As for Russia’s international position, could we identify what role Russia was seeking in the world? The government’s current assertiveness was unquestionable, but was the country striving for the status quo or a re-balancing of the international system that would allow Russia to play the global role to which it felt entitled? What were the principal areas of focus in Moscow’s foreign policy? We were agreed that Russia’s neighbourhood was of primary importance, as were its relationships with leading world powers, but did Russia validly see itself as an independent power with a much wider global reach? Connected with this were questions about the views on Russia of outsiders. How should the West, in particular, position itself with the Russia of the Medvedev-Putin era?

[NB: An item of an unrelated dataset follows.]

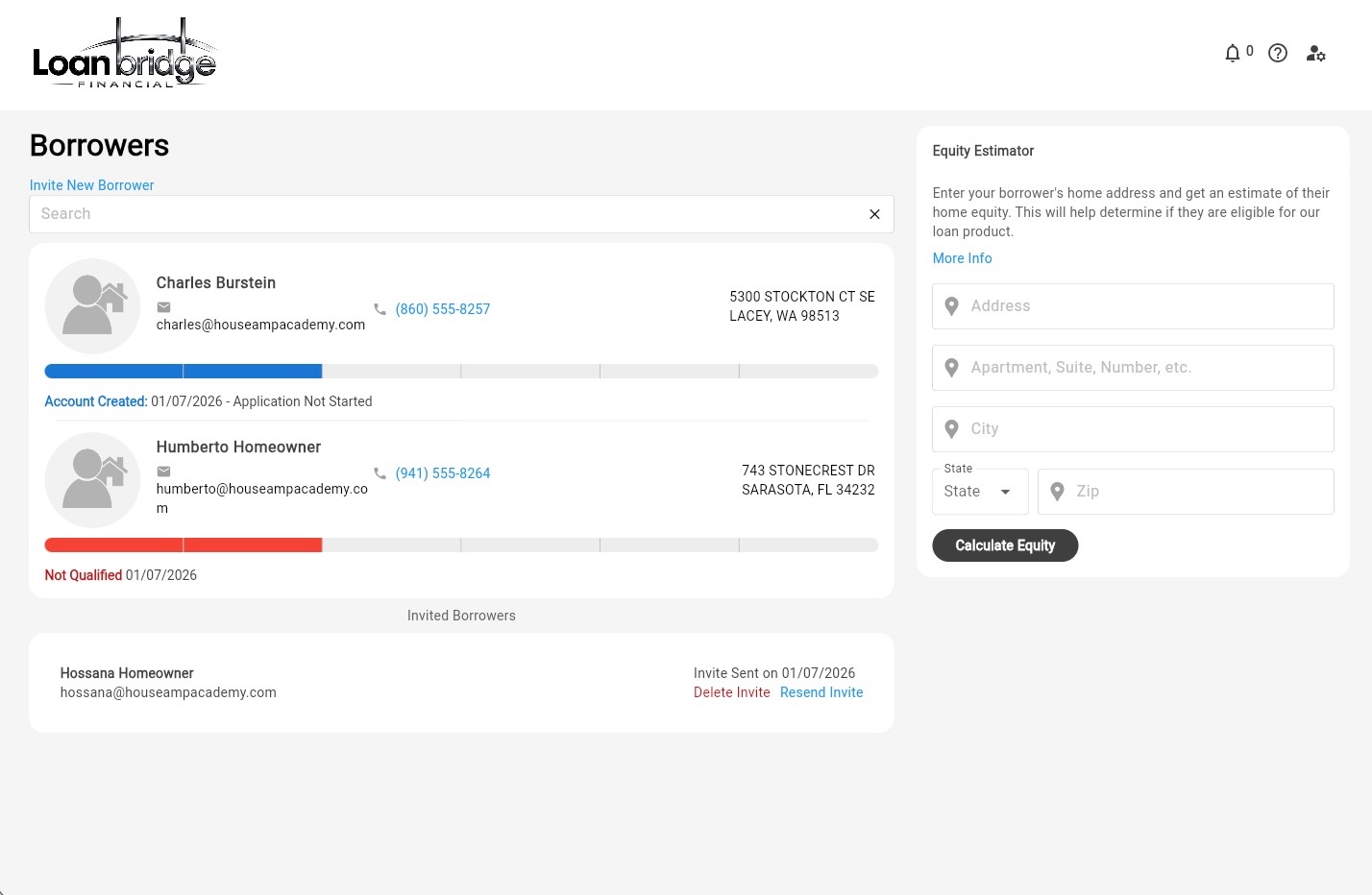
Task: Click Humberto Homeowner's avatar icon
Action: (93, 480)

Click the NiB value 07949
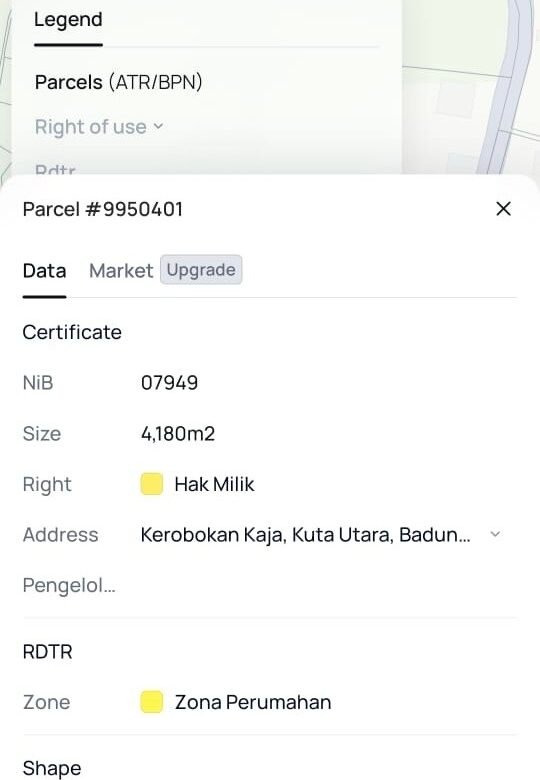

What should be the strategic aim: to constrain, to roll back, to engage, to integrate Russia into a more collective world community? Were we right sometimes to by-pass Russia? Should it be a principal aim to avoid confrontation or should Russia be faced up to when it overstepped the mark?
In searching for answers we looked first of all at the internal situation. Participants thought that the process of Putin’s succession was still far from over. It was not yet clear that there were truly “two centres of power” – or, if there were, that such an arrangement would last for long. Most people felt, nevertheless, that personalities mattered more than institutions and that the interplay within the Kremlin had quite a way to run. Even beyond the question of the leadership, there was significant dynamism in the situation. The economy was cash-rich but over-dependent on oil and gas; the rule of law and property rights were still politically contingent; huge inequalities existed in the economy and in society; standards of education and of healthcare were far too low; corruption seemed endemic; and Russia faced a long-term demographic decline, not least in Siberia. With change undoubtedly in the air, participants thought that the various component parts of change were not in phase. This might well mean that a threshold point was approaching, when economic opportunity and democratic development, partly influenced by external factors, might bite in tandem, even within a controlling political environment.

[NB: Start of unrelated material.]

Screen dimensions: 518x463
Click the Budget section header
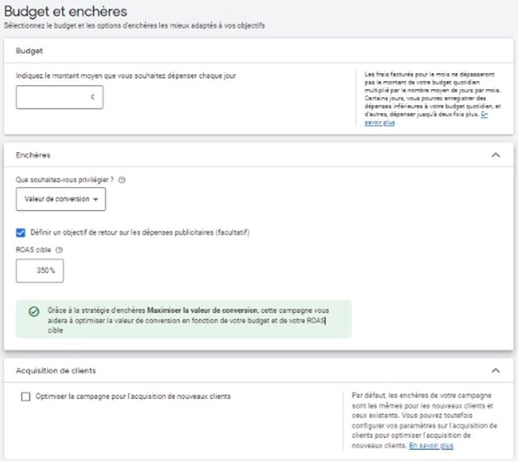click(x=29, y=51)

While there was a case for believing that Russia was not alone in passing through a period of transformational change, the conference was interested in what was unique about the Russian character, or “Russian-ness”. There were different views on the importance of its effect on the nature of change in Russia, but no-one was in any doubt that the Russian people had a strong attachment to their history and culture, to a degree which made them at times highly resistant to outside pressures. Participants also pointed out the distinction that needed to be made between ethnic nationalism in different parts of the Russian Federation and Russian nationalism itself. It was observed that, to some extent, Russia defined itself by what the West was not; and this inhibited Russia’s integration into the channels of globalisation. But it was also pointed out that Russia was by no means cutting itself off from the rest of the world: involvement in the principal global institutions, soon likely to include the World Trade Organisation, was an important feature of Russia’s international presence. While wary of the pressures coming from external change, the government thought it could manage their impact. Connected with this discussion was the question of whether Russia, as the country developed further, would lean more towards Asia or the West as its political relationships and economic requirements evolved. When we considered the nature of the Russian economy and the fact that a high proportion of the Russian population lived West of the Urals, few people doubted that a Western, and specifically a European, inclination would be more likely.

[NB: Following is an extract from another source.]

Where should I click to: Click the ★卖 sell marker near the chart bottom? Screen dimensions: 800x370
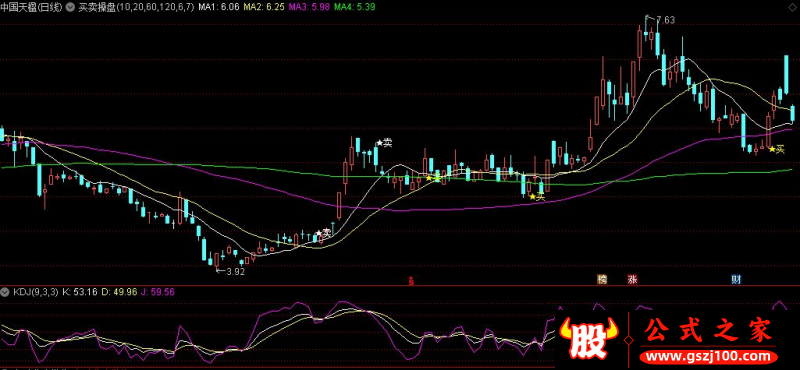323,233
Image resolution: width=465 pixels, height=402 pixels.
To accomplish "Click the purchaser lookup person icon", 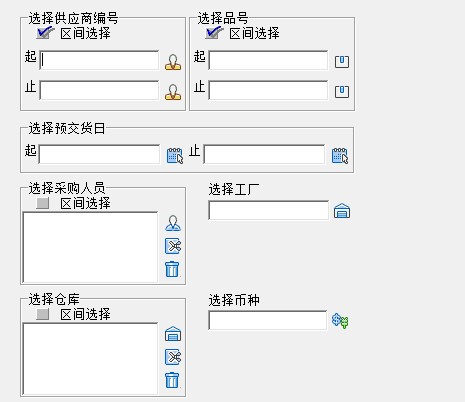I will tap(173, 223).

The conference examined in more detail how this internal scenario interacted with external factors. In this respect, Russia’s key strategic aim was seen as being to enhance its economic weight, as a basis for international influence and respect. Nonetheless history and internal politics would have a lot to contribute independently of economics. And such a large territory, lacking the population to fill it, would have some natural vulnerabilities. These parallel perceptions of a confident but also a defensive Russia played through our discussions.
Participants saw the external issues which most immediately affected Russian decision-making as being linked to the “near abroad”. Whether fully justified or not, Russians retained some deep concerns that the West wanted to challenge its historical domination of its neighbourhood, or even to surround and encroach on its territory and people. In some potential scenarios, this might lead to serious conflict. The discussion constantly came back to Moscow’s deep resentment of the idea of NATO membership for Georgia and especially Ukraine. There were strong conflicting arguments: about the right, in an increasingly free world, of sovereign countries to choose their own future alliances and relationships; and, on the other hand, about the need for the West to recognise the strategic cost, when the relationship with Russia was so important in other respects, of pressing ahead with NATO membership for these countries. Even full-scale engagement and consultation with Russia on this issue would not offer a smooth solution in the foreseeable future. There were calls in our concluding session for NATO to set this issue to one side for the time being, until we were clearer about the right comprehensive strategy for US-Russian and EU-Russian relations.
The EU-Russian relationship proved highly topical, as the conference coincided with the EU-Russian Summit. The development of the relationship was of high importance to Russia, though we could not yet say that a partnership had been established, even in the energy sector. The EU itself comprised a variety of different national approaches to Russia, with Germany’s being perhaps the most influential as well as the most appealing to the Russians themselves. This encouraged Moscow to continue to deal bilaterally with member states. The majority agreed that there was a great deal of work for both sides to do, with a lot of value contained in getting it right. There was a need for more strategic vision to give energy and direction to what remained a rather ponderous process of engagement.
Turning to Asia, we noted that Russia’s Eastern relationships were beginning to evolve in a more pragmatic way. Perhaps this was because reciprocity of interests was easier to establish than in the West. Both China and Japan appeared to be in a mood to help with the development of Russia’s Far East, though from different historical and political positionings respectively. It had to be recognised that China was more of a threat to Russia in the longer term, as its economy outgrew Russia’s and with its huge population facing an empty Siberia. But the Shanghai Cooperation Organisation had proved to be a useful initiative and there was every reason to believe that Russia and China would work out some sensible collective approaches, not least in the energy field.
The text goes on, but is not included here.